| Saved entries |
--*--
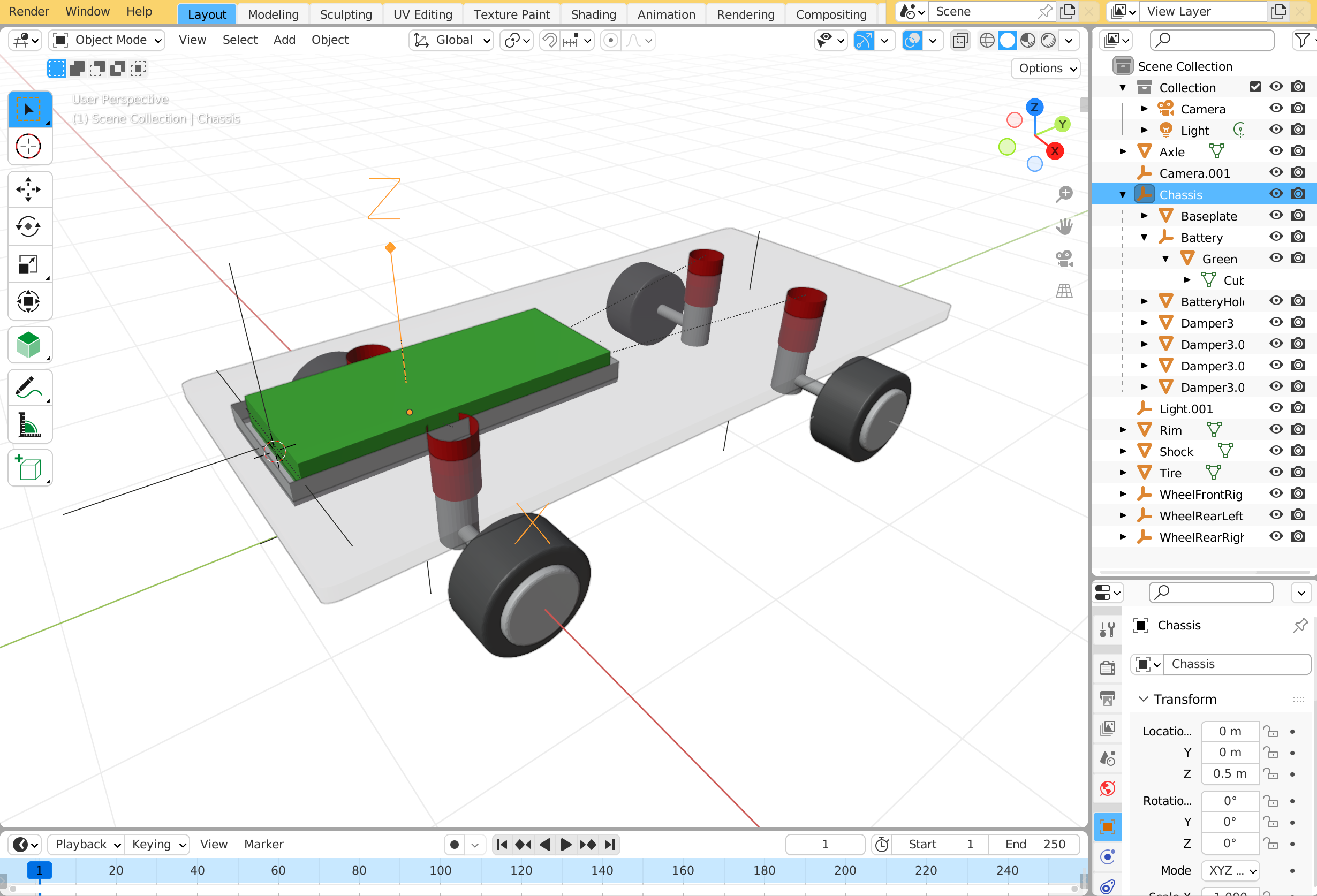The width and height of the screenshot is (1317, 896).
Task: Activate the Move tool
Action: [x=28, y=190]
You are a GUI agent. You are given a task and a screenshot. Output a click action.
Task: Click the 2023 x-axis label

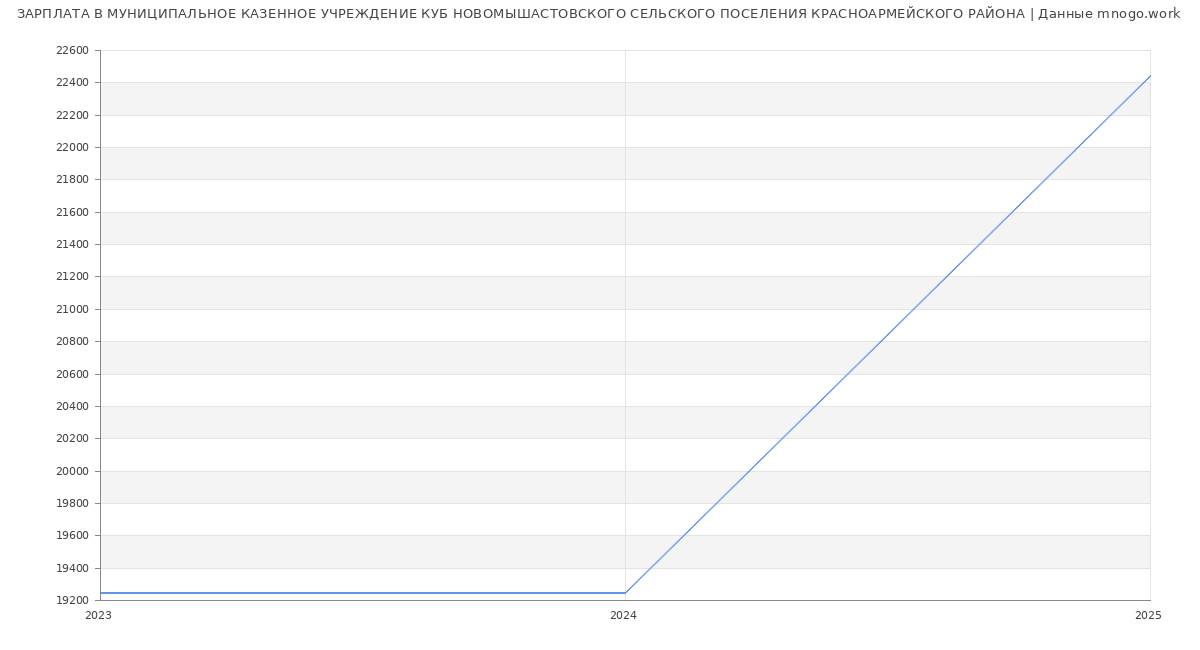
--*--
| Problem to work on |
Beginning with the line that contains "You are a GUI" and ending with the last line of the data above, output those lines exactly and nothing more, without any pictures.

| Exercise result |
You are a GUI agent. You are given a task and a screenshot. Output a click action.
Task: Click the 2023 x-axis label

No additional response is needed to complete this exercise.